Пацанчик пожал протянутую руку, но имени своего называть не спешил. Он вообще был какой-то зашуганный. Не приняли его, что ли, в другой группе, вот и драпанул к соседям? Всякое бывает. Новеньких и у нас в школе любят потравить.
– Я Володя, – выдал он спустя полминуты. – Ты куда-то собираешься?
– В лес идем.
– А это у тебя что? – Он кивнул на мой свёрток. Мне на секунду стало даже не по себе: что это все так интересуются моим свертком?!
– Так, деталь одна для отцовой машины… А хочешь, с нами пойдём? В лес, а? Скажи, из какой ты группы, я договорюсь?
– Не… – Пацан встал и направился к выходу. – Я пойду лучше, ты собирайся.
– Как хочешь. Ну заходи тогда.
– Ага. Если что, я тут, по соседству.
– Да в какой ты группе-то?
– Рядом. Мы скоро увидимся. Только деталь свою здесь оставишь, и увидимся. – Он быстро вышел, а я так и стоял со штанами Кита в руках, соображая, что это было. Парень из местных, что ли? Похоже, если номер группы не назвал. А чего хотел? Ненормальный какой-то.

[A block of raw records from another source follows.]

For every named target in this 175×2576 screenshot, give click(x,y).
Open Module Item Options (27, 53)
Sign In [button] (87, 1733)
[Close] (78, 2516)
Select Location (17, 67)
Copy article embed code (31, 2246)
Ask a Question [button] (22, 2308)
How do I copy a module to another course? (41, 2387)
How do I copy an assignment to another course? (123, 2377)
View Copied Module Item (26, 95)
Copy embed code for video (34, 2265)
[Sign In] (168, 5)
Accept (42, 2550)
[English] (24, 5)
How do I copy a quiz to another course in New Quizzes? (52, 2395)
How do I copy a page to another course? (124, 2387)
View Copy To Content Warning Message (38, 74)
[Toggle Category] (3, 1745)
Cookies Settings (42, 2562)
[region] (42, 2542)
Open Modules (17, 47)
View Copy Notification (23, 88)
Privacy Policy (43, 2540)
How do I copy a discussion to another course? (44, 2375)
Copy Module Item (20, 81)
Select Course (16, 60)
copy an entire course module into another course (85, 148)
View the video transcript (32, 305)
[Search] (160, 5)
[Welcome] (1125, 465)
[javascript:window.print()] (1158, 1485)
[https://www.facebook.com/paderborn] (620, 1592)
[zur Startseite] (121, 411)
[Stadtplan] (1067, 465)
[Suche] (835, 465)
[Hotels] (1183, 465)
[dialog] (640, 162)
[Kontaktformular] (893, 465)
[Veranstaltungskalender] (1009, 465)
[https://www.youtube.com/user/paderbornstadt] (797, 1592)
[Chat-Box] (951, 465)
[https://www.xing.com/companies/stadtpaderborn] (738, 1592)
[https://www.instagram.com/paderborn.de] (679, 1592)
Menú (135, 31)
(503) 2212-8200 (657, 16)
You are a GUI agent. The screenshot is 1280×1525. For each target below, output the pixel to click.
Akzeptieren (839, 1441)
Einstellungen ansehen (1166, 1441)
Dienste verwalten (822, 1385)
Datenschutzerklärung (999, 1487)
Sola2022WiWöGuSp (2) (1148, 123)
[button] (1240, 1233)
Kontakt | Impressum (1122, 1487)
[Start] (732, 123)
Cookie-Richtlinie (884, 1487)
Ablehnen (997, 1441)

Тогда я, наконец, оделся и повертел в руках пакет с куклой: брать с собой, не брать? Да ну, в лесу ещё потеряю… Звери сожрут. Уже тумбочку открыл, хотел сунуть свёрток туда, но в последний момент меня что-то остановило. Вот как будто за руку взяли: «Не клади». Тогда я сунул куклу в карман штанов и пошёл.
Лёха поймал меня на выходе:
– Ты с нами, пациент? Смотри, не теряйся. Я уже позвонил твоему отцу, он дал добро. В палате есть кто ещё?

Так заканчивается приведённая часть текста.